## Supplied passage

┌──

TFTP failing in tunneled network


Georg Pfuetzenreuter
 

Hello,

I have two KVM hypervisors:
Hypervisor A - Internal VM network
Hypervisor B - Internal VM network bridged to Hypervisor A's internal VM network through Open vSwitch GRE tunnel (VXLAN attempted as well)

On Hypervisor A, VM's provide DHCP and TFTP services for PXE boot.
VM's on Hypervisor A are able to successfully boot PXE in EFI mode.

VM's on Hypervisor B however, confirm receiving an IP address, but eventually time out with `PXE-E18: Server response timeout.`.

What is interesting, is that this seems to be specific to EFI's TFTP implementation.
If I boot a ready-installed OS on the same VM on Hypervisor B, I receive an IP address using DHCP, and I am able to utilize regular *nix TFTP clients to download my boot file manually.

Using tcpdump it looks like the boot file is successfully REQuested, but never acknowledged as having succeeded. The boot file seems to instead be transferred over and over again, until it eventually times out, printing "User aborted the transfer" in the hex output.

In the log of the TFTP servers (I attempted tftp-hpa as well as OpenBSD's tftpd), only a REQ shows up, never a success message.

My attachment "tcpdump_failed.txt" is the tcpdump of an attempted PXE boot on said VM on Hypervisor B.

For comparison, "tcpdump_ok.txt" is the tcpdump of a successful PXE boot on a VM on Hypervisor A.

I then attempted to initiate a manual TFTP request using the TFTP client in the EFI shell:

Shell> tftp 172.16.25.2 grub.efi
Unable to get the size of the file 'grub.efi' on 'eth0' - No mapping

Specifying the blocksize does not seem to help:

Shell> tftp -S 2424 172.16.25.2 grub.efi
Downloading the file 'grub.efi'
tftp: Cannot open file - 'grub.efi'
Unable to download the file 'grub.efi' on 'eth0' - Not Found

The IP address configuration seems to be fine (it applied the DHCP configuration it received during the PXE process):

Shell> ifconfig -l eth0
name : eth0
Media State : Media present
policy : dhcp
mac addr : 52:54:00:C5:1A:63
ipv4 address : 172.16.25.16
subnet mask : 255.255.255.19
default gateway: 172.16.25.1
Routes (2 entries):
Entry[0]
Subnet : 172.16.25.0
Netmask: 255.255.255.192
Gateway: 0.0.0.0
Entry[1]
Subnet : 0.0.0.0
Netmask: 0.0.0.0
Gateway: 172.16.25.1
DNS server :
172.16.25.1

I additionally attempted:
- DHCP server with and without Option 13 (boot file size)

└──

## Supplied data

┌──

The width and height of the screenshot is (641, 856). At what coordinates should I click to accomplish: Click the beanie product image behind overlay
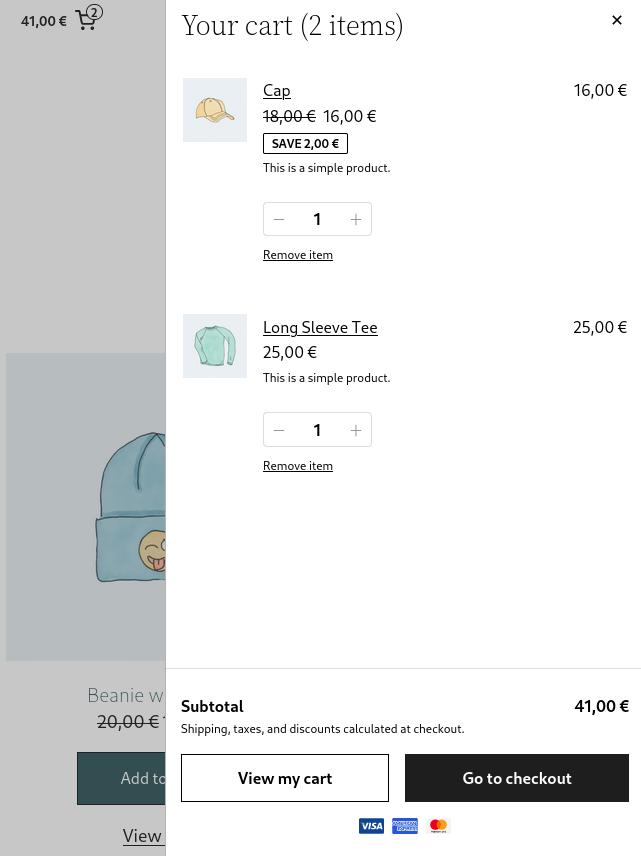point(86,507)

└──

## Work instructions
• A. What is the Spanish translation of this sentence from the TFTP forum post: "VM's on Hypervisor A are able to successfully boot PXE in EFI mode."?
• B. Which two TFTP server programs does the TFTP forum post say were tried?
• C. Can you carry the TFTP forum post forward from its last list item and write the part that comes next?

## Responses for each task
• A. Las VM del Hypervisor A pueden arrancar correctamente por PXE en modo EFI.

• B. tftp-hpa and OpenBSD's tftpd.

• C.
- TFTP server with and without "max block size" option specified
- TFTP server with timeout infinitely increased
- TFTP server with retransmit infinitely increased
- Compiling latest OVMF from Git master branch (pc-q35-5.2)

I want to emphasize again, that I am able to successfully download the same file using UNIX based TFTP clients on the same VM from an installed OS - with, and without specifying a blocksize.

There is no routing and there are no firewalls in between. The bridge is acting like a Layer 2 switch and other network applications communicate over it with no issues. The VM's network interfaces are `virtio`.

I apologize for the long email but would appreciate any hints on what the EFI TFTP implementation is doing different, stopping it from working in networks a regular TFTP client is able to work flawlessly in.

Thanks for reading!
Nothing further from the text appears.